Zeitgleich veröffentlichte Raiffeisen den sogenannten Gehrig-Bericht, dem eine interne Untersuchung über die Ära von Ex-Chef Pierin Vincenz vorausging. Dass Vincenz unkontrolliert, zu überhöhten Preisen und ohne Prüfung Gesellschaften zusammenkaufte, war bekannt. Der Gehrig-Bericht nannte neue, haarsträubende Details. Raiffeisen rechnet für 2018 mit einem Bewertungsverlust von bis zu 300 Mio. Fr.
Büro nicht bezogen
Nun krempeln Lachappelle und Huber zusammen mit den 246 Raiffeisenbanken im Land die Zentrale um. Mitte Januar traf sich zum ersten Mal die Arbeitsgruppe Reform 21, die die Genossenschaftszentrale in St. Gallen neu organisieren wird. Es geht um neue Entscheidungsstrukturen, die Dienstleistungspalette und Finanzierung der Zentrale sowie eine Zukunftsstrategie.
Technisches in der Governance zu verändern sei einfach, so Lachappelle. «Eine Kultur zu verändern, braucht dagegen viel Zeit und harte Arbeit.» Um hierbei ein sichtbares Signal zu setzen, kippte Lachappelle bei Raiffeisen alte «Insignien der Macht». Sein Büro in St. Gallen bezog er erst gar nicht, heute arbeiten dort sechs Personen. Wenn Lachappelle in St. Gallen ist, arbeitet er im Grossraumbüro. «Das habe ich schon als CEO so gemacht.»
Portfolio bereinigt
Bei Raiffeisen werde die Reputation schneller wiederhergestellt sein als bei der BKB, prognostiziert Lachappelle. Denn die Turbulenzen der Vergangenheit betreffen allein die St. Galler Zentrale, nicht die 246 eigenständigen Banken im Land. «Die Gruppe hat bis heute keine Kunden verloren, das operative Geschäft läuft hervorragend», sagt Lachappelle.

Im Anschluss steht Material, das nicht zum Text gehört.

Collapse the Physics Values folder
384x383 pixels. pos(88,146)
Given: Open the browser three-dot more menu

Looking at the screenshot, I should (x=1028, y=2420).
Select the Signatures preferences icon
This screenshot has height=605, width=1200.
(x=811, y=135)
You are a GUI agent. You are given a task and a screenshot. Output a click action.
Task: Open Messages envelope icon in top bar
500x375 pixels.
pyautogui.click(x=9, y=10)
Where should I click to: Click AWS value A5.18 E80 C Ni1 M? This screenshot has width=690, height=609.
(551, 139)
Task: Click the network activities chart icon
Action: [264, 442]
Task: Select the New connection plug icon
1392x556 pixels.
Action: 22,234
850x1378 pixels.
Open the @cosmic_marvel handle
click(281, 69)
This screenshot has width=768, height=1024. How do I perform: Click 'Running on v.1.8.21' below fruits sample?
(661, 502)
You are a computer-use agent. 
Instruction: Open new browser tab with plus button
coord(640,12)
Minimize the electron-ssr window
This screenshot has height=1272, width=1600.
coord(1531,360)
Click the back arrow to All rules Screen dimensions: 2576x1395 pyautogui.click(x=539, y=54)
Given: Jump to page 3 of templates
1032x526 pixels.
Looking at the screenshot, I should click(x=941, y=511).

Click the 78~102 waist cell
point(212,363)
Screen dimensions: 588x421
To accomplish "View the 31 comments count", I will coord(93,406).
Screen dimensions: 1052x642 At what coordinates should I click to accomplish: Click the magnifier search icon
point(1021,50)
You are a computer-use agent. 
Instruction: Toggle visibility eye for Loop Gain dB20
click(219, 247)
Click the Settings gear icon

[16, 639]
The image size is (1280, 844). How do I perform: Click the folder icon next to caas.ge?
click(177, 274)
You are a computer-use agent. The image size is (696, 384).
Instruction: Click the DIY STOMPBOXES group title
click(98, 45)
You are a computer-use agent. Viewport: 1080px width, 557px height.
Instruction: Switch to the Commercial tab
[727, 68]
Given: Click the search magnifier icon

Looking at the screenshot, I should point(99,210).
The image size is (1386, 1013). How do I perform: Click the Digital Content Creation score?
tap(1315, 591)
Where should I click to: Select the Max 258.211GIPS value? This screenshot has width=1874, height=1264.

Die Zukäufe zwischen 2012 bis 2015 unter Vinencz für rund 1 Mrd. Fr. haben hingegen das Geschäft der Gruppe nicht diversifiziert. Viele Beteiligungen wurden inzwischen wieder abgestossen, «das Portfolio ist weitgehend bereinigt», sagt Lachappelle. Nun will er zusammen mit den Banken ein System entwickeln, das Raiffeisen als Ganzes unabhängiger vom reinen Zinsertrag machen soll.